« Claire Thoury au CESE : quand la promesse d’un avenir radieux croise l’ombre du RN »
Le fait principal
La rentrée solennelle du Conseil économique, social et environnemental (CESE) a eu lieu au Palais d’Iéna, marquant une étape significative pour cette institution, qui se veut la voix des corps intermédiaires en France.
Ce qui s’est passé
La présidente du CESE, Claire Thoury, a souligné l’importance de cette assemblée comme « troisième chambre constitutionnelle » de la République. Elle a rappelé que le CESE regroupe 175 conseillers issus de 69 organisations, allant des syndicats aux ONG, et a insisté sur la nécessité d’un dialogue entre l’État et la société civile.
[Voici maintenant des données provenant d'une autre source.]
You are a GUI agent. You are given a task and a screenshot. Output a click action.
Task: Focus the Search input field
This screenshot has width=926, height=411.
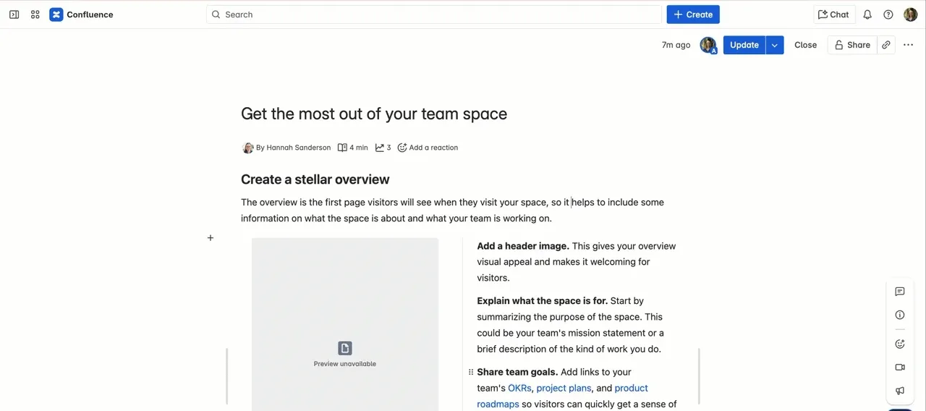click(434, 14)
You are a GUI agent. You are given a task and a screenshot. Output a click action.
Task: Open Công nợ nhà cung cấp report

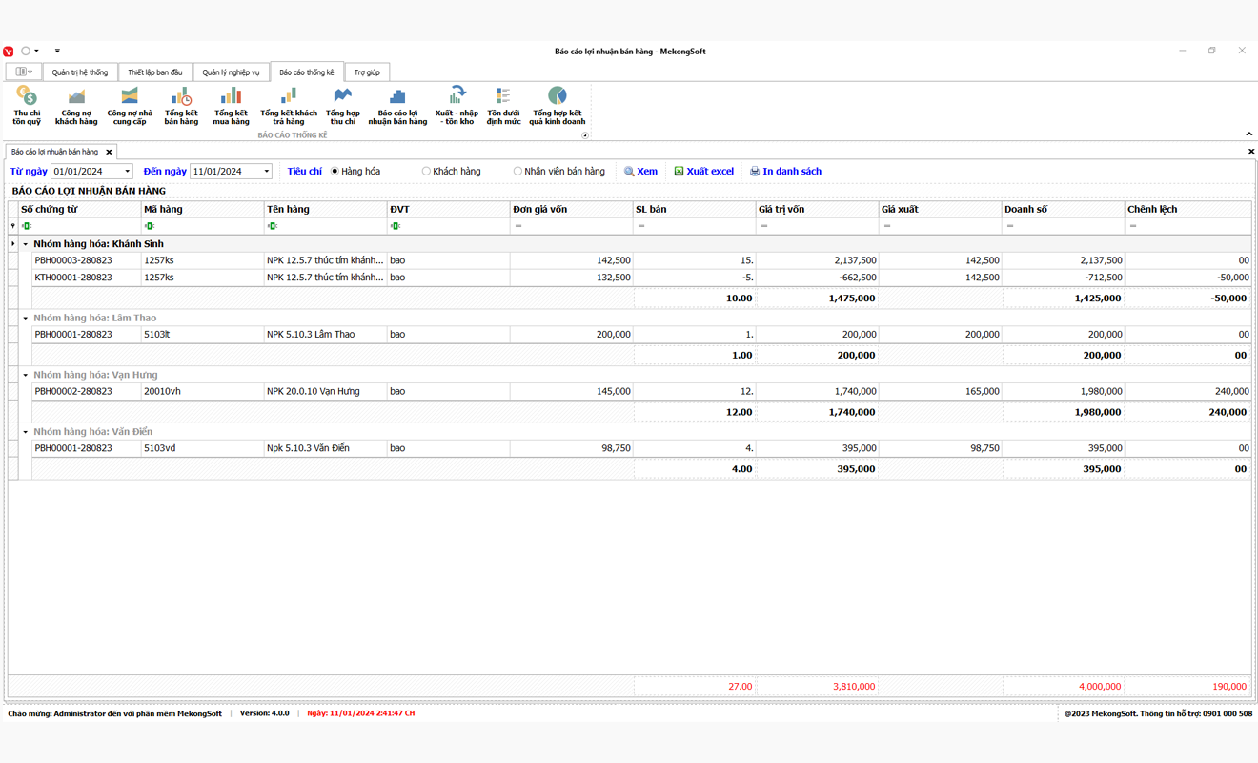[x=130, y=105]
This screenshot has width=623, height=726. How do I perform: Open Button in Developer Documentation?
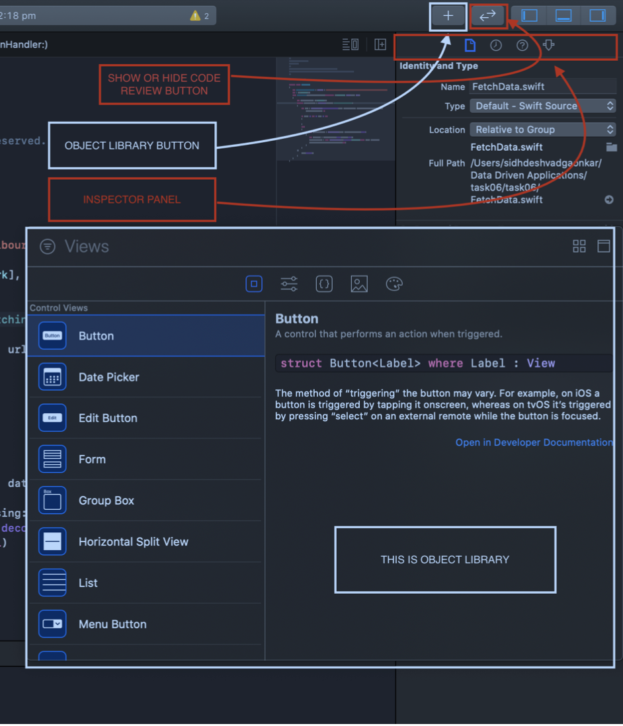(x=534, y=442)
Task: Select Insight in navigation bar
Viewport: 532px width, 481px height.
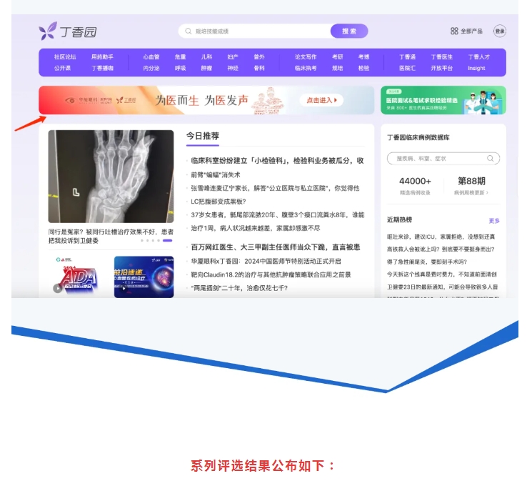Action: (476, 69)
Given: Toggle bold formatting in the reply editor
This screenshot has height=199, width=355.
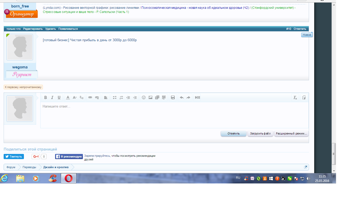Looking at the screenshot, I should [45, 98].
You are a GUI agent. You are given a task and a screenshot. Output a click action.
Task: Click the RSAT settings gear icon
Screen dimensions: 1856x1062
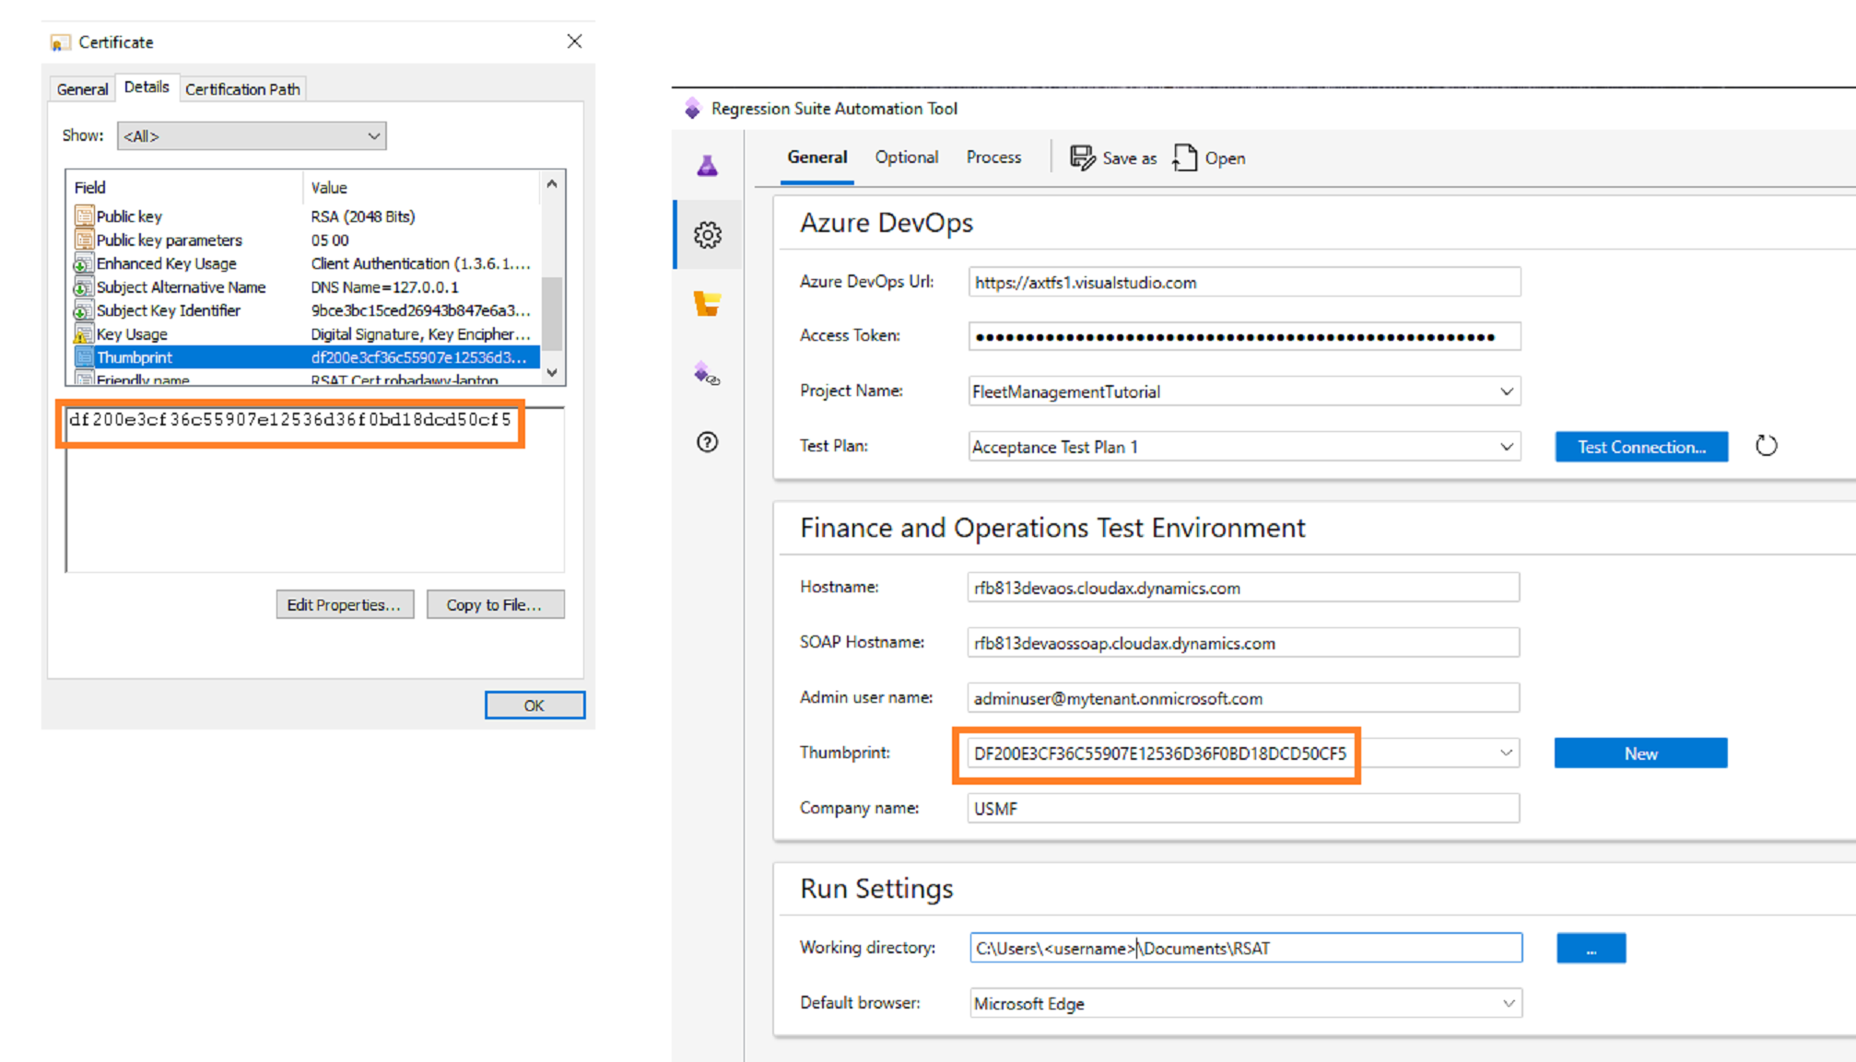point(709,234)
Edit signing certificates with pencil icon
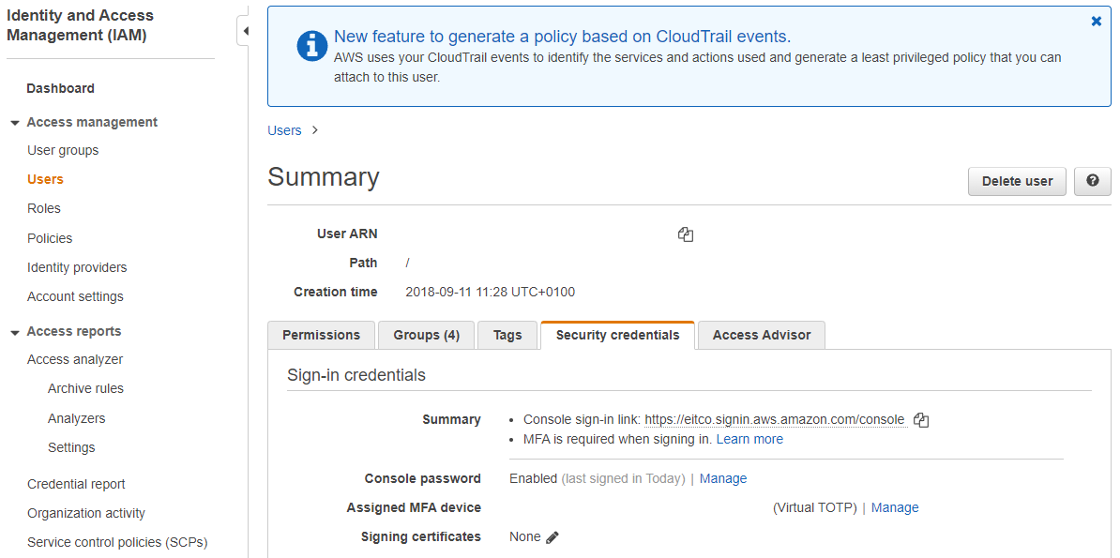The height and width of the screenshot is (558, 1120). click(x=552, y=537)
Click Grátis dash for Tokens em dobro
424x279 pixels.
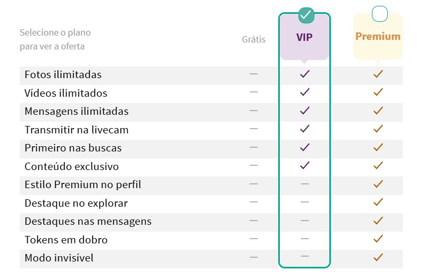[254, 239]
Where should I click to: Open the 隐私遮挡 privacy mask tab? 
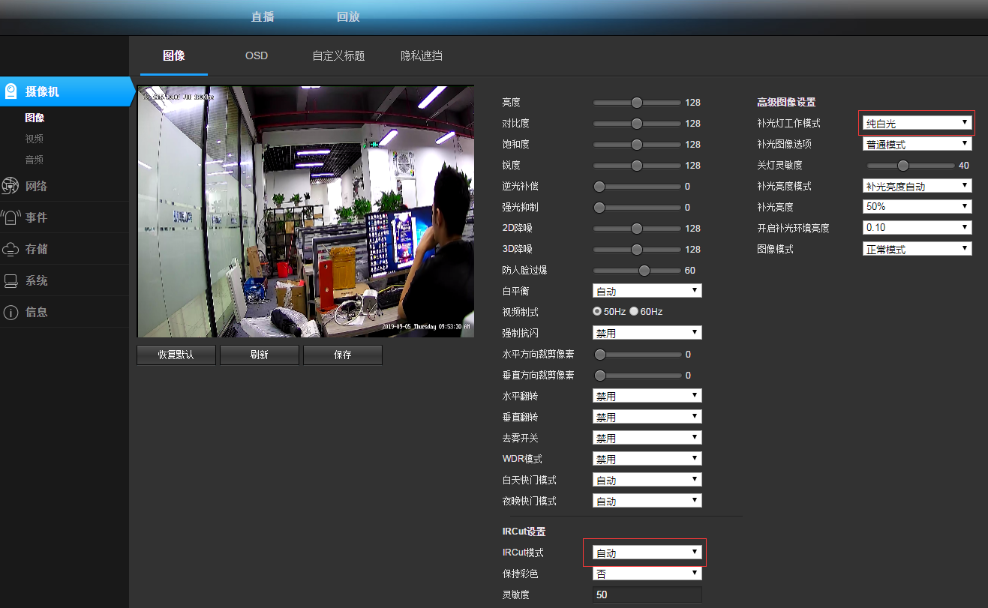coord(421,56)
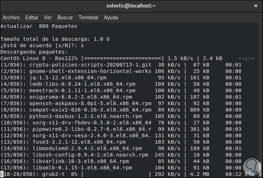Close the terminal window

256,6
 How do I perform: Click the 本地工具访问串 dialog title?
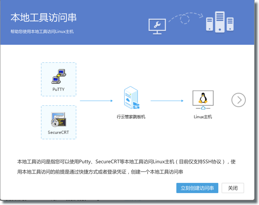tap(43, 18)
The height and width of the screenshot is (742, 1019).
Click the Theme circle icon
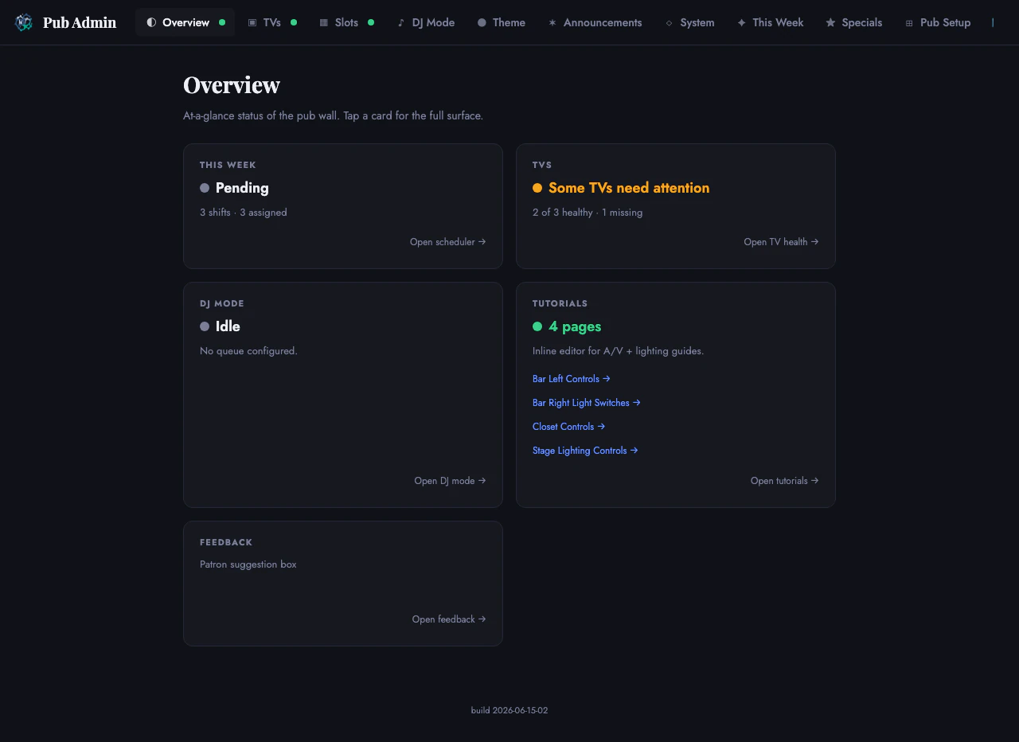coord(482,23)
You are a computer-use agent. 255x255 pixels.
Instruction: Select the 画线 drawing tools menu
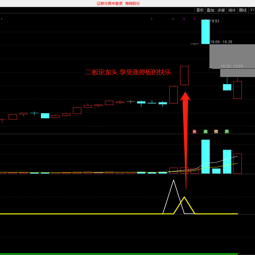point(243,10)
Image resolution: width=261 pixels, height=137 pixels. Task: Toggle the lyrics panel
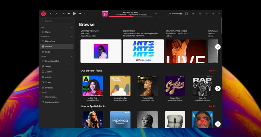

Thoury a évoqué les crises passées où la collaboration entre ces deux entités a permis de trouver des solutions, comme les accords de Matignon en 1936 ou les discussions de Grenelle en 1968.
Le contexte
La création du CESE remonte à 1946, lorsque le général de Gaulle a plaidé pour une représentation des organisations sociales au sein de l’État. Cependant, cette vision a souvent été mise à mal par une tradition française de méfiance envers les corps intermédiaires. Aujourd’hui, alors que la France fait face à de nombreux défis, notamment écologiques et sociaux, la nécessité d’une démocratie « dense » qui inclut la société civile devient plus pressante.
Les chiffres à retenir
Le CESE est composé de 175 conseillers issus de 69 organisations, avec 8 représentants des Outre-mer. En outre, 91 % des Français estiment que la solidarité a été essentielle lors des crises récentes, selon une enquête menée par Destin Commun.
Ce que cela révèle
Le discours de Thoury met en lumière une contradiction frappante : alors que le CESE prône le dialogue et l’inclusion, certains partis, comme le Rassemblement National (RN), continuent de stigmatiser les corps intermédiaires. Le RN, qui se veut le champion de la « voix du peuple », oublie que le peuple, dans toute sa diversité, a besoin d’une plateforme pour s’exprimer. En prônant une vision simpliste de la société, le RN s’oppose à la complexité et à la richesse des débats nécessaires à une véritable démocratie.
Ce qu’il faut retenir
La rentrée du CESE est un appel à repenser notre démocratie. En intégrant les voix de la société civile, la France peut espérer construire un avenir plus solidaire et équitable. Les discours de division ne mènent qu’à l’impasse. Il est temps de reconnaître que le village peut effectivement sauver le village, mais seulement si chaque voix est entendue et respectée.